El fenómeno, que se evidencia en un color rojizo sobre el astro opaco, se produce cuando queda en perfecta línea recta con la Tierra y el Sol. Petr Horálek, de la Universidad de Silesia en Opava, explicó en Radiožurnál por qué esta alineación produce el cambio de color.

“Sobre la Luna se proyectan los resplandores rojizos de todo el planeta, y esto está causado por el polvo o la turbiedad en la atmósfera terrestre. Por lo tanto, cada eclipse total de Luna puede ser interesante para la meteorología o la climatología, porque a partir de él se puede deducir el estado actual del aire en aquella parte de la atmósfera por la que pasa la luz solar”.

El último eclipse total de Luna visible desde Chequia se había producido hace seis años y el próximo ocurrirá recién a finales de 2028. Jan Veselý, del Planetario de Praga, explicó que es común tener que esperar para poder apreciar un espectáculo de estas características, que, además, debe ser acompañado por las condiciones climáticas, como sucedió este domingo.

“La Tierra se sitúa entre la Luna y el Sol. Eso significa que los tres cuerpos están aproximadamente en el mismo plano o incluso en línea recta. Como la órbita de la Luna alrededor de la Tierra está algo inclinada con respecto al plano en el que la Tierra orbita al Sol, los eclipses no ocurren cada mes, sino solo ocasionalmente, cuando los cuerpos coinciden en ese mismo plano”.

Curiosos en Letná  | Foto: Juan Muttoni,  Radio Prague International

Para aprovechar la ocasión, observatorios en ciudades como Ostrava, Teplice, Slaný, Žebrák y en los barrios praguenses de Ďáblice y Ondřejov abrieron sus puertas al público, además de las instalaciones de la Universidad Silesia de Opava.

Para aquellos que se acercaron al parque Letná, en Praga, como quien escribe este artículo, el espectáculo fue sencillamente deslumbrante. La temperatura era ideal para estar al aire libre y la Luna rojiza parecía un adorno perfecto para la escena que se puede observar desde las alturas del parque: el río Moldava, que parece un espejo negro alterado por destellos de luces, el imponente monumento de Jan Žižka al fondo y la torre de televisión de Žižkov iluminada con los colores de la bandera checa a la derecha.
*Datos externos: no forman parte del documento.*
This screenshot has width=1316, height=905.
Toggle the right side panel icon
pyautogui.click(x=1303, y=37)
Los intentos por tomar fotografías con el celular de una escena tan espectacular son frustrantes y al mismo tiempo entendibles. Ese show que dura poco más de una hora y se repite, con suerte, cada pares de años, es digno de ser retratado y compartido hasta el infinito.
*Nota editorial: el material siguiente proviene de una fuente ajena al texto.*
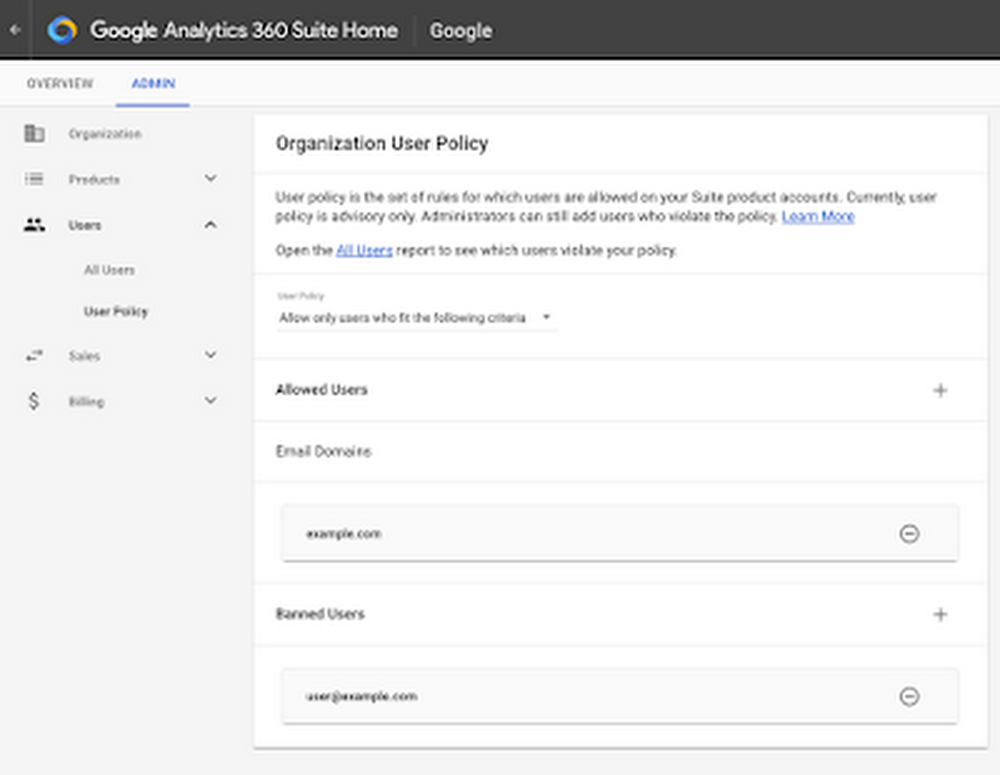This screenshot has width=1000, height=775.
Task: Switch to the Overview tab
Action: coord(60,84)
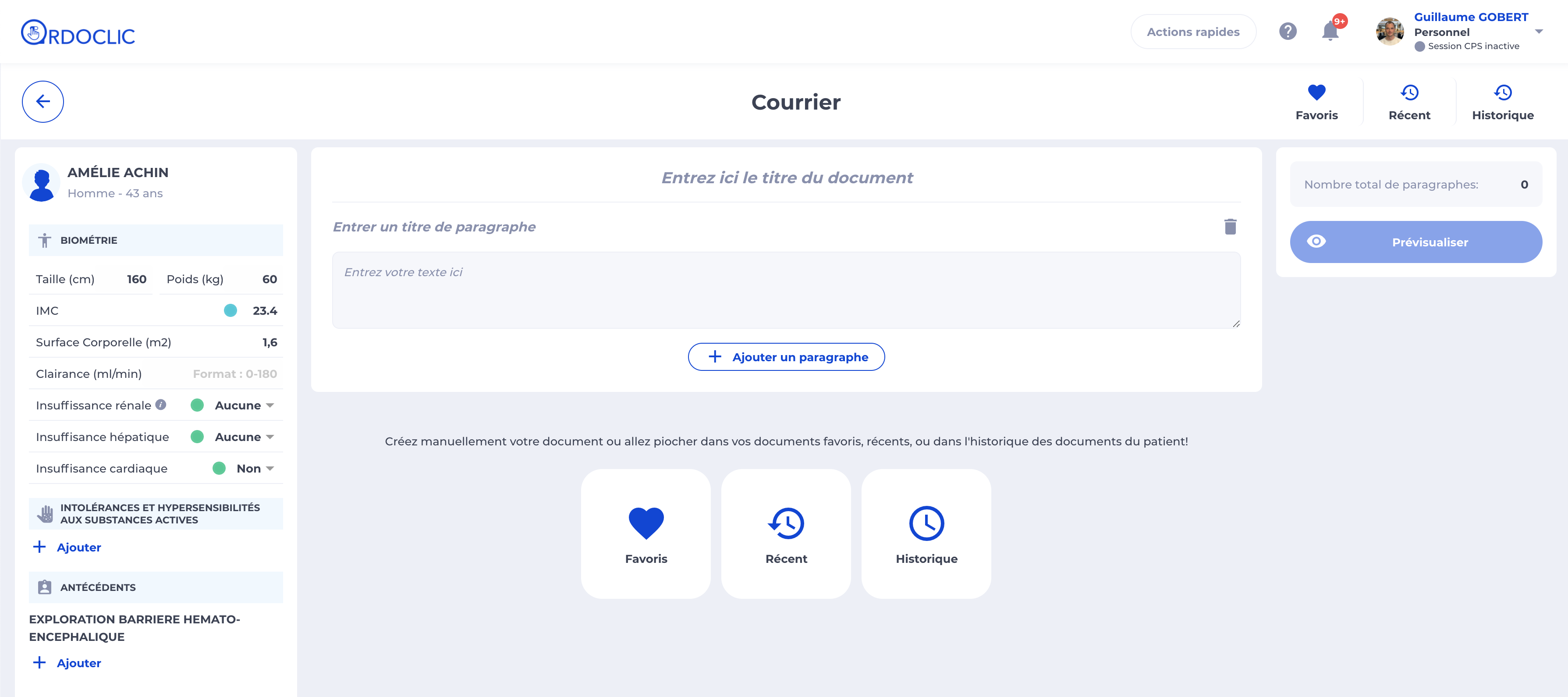Click the back arrow button
This screenshot has width=1568, height=697.
[43, 102]
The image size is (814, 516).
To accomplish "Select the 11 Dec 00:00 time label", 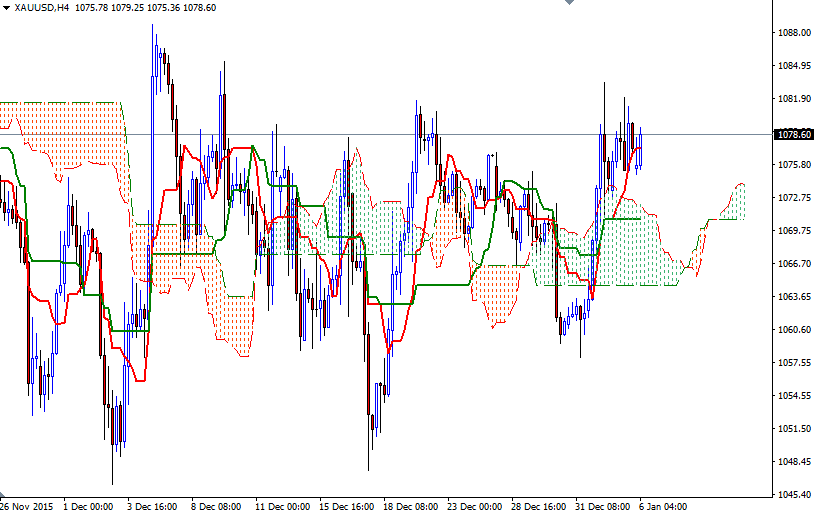I will (x=282, y=507).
Cambio de fase  | Foto: Juan Muttoni,  Radio Prague International

En redes sociales, aparecieron cientos de esos ejemplos, algo borrosos y con una definición poco digna del fenómeno, pero totalmente justificados. En ese rubro se incluyen las imágenes incluidas en este artículo.
Y aunque las fotos no sean perfectas, en ellas se puede apreciar la mutación que va desplegando el astro con el paso de los minutos. De casi invisible a roja y luego cada vez más blanca y brillante. Incluso una vez terminado el eclipse, la Luna llena que se mantuvo presente durante el resto de la noche era también un espectáculo digno de admirar y fotografiar.

Un espectáculo que da ganas de imitar a Casciari y salir a comprar un acre de nuestro satélite natural. Aunque, probablemente, sea mejor esperar a que baje la alta demanda en tiempos de eclipse total. Mientras tanto, para quienes presenciamos ese espectáculo desde un punto mágico de la capital checa, ya tenemos una historia e imágenes para compartir con amigos, lectores y escuchas de Radio Praga, sin importar desde qué punto de la Tierra puedan observar a la Luna.